__Stated goal__:
Rewrite the rows starting at the line with "Given: Close the" and ending at the line with "tap(60, 113)", replacing "February" with "March" and leaving everything else the same.
++++ Records for the task ++++
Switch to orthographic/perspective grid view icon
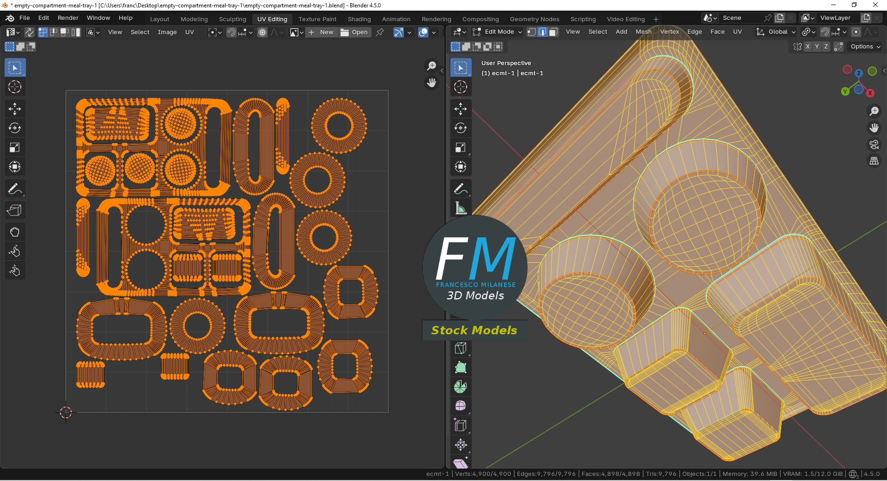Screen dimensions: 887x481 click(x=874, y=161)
++++
++++ Records for the task ++++
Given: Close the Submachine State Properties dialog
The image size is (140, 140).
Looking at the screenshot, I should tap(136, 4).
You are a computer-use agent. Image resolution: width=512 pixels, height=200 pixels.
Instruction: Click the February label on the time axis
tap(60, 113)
++++
__Reply__:
Given: Close the Submachine State Properties dialog
The image size is (140, 140).
Looking at the screenshot, I should tap(136, 4).
You are a computer-use agent. Image resolution: width=512 pixels, height=200 pixels.
Instruction: Click the March label on the time axis
tap(60, 113)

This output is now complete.